John is telling us that we’re at no disadvantage. When we place ourselves where we can experience sweet communion with others, it’s as satisfying and transforming a depth of companionship with Jesus, as we would know if we had time travelled to A.D. 31, and sat around a fire on a mountainside with a handful of others and engaged in koinonia with Jesus, just as John, James, Peter and Andrew had done.
The Genius of God
It could be in a lounge room, in a café, or on a beach. We might be talking about a good movie or painting a fence together – I have learned that in this koinonia I am in fellowship with the Father and with His Son Jesus.
This is the communion where Christ is truly present; and each time I leave these moments of community, I depart full of joy, and knowing that I am the disciple whom Jesus loved.
This koinonia, this sweet communion is the high purpose for the whole human family, the great privilege of every person. The journey is the destination. That café time where we laughed out loud, where we cared deeply for one another: this is the telos.
Isn’t it just like the relational God to open the way to communion with him through such an available natural means. Jesus has already included us in his relationship and union with his Father - there are no spiritual requirements to meet, they are all met in him. Now we have this sweet communion with God to enjoy in fellowship with one another whether we know it or not (and even more rich when we do know it).
It’s the genius of God that the attraction, the magnet, the divine pull of the real presence of Jesus is found where humans engage in affectionate community. God has made us to long for one another. And by being pulled into this koinonia, we put on display the very love found in the Trinity, and we discover the high purpose of God for the whole human family.
Just the other day, I saw a grandmother holding her baby granddaughter. She was standing in a restaurant in the Mall. I watched her eyes as she looked at that baby. I saw the love and the joy, the tenderness and the commitment. I saw the hopes, the dreams, the desires. I saw the laughter. I thought to myself. “Does all of that originate with that grandmother? Is she the one who creates that love, that joy, that tenderness, that commitment? Does it have its origin in her heart? Is that a mere human event, a mere human love? No, that is the great dance of Trinity at work within us, present, not absent.”

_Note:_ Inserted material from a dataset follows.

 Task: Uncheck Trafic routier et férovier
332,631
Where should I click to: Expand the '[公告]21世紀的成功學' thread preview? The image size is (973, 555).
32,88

There is only one circle of love in this universe, only one circle of life and fellowship and passion and tenderness and commitment. And that circle has been opened in Jesus Christ, and the human race, including that grandmother and that baby, have been taken into it. There is far more going on in her life than she ever imagined. More than likely, she is clueless about what is happening. More than likely, she thinks that it is all just human. But it is not “just human.” It is the fellowship, the joy, the life, the love of the Father, Son and Spirit being played out in her and in her relationship with her granddaughter.
C. Baxter Kruger. The Great Dance: The Christian Vision Revisited.




A very encouraging expression of the depth we have in moving with a relationship within the Trinity. It was and enjoyable read as I sit in the lounge, enjoying the rain and waiting for a promised cyclone! Much like life with its calm times and it's times of storms. Whatever, we live in a place of calm.
Thank you David.
Thank you for this, David. I needed reminding that there's far more going on in my life than I've imagined. Especially these days when I feel isolated. It's how I feel, but the reality is I'm included in the Dance. Love your way with words that make truths like this settle down in my spirit.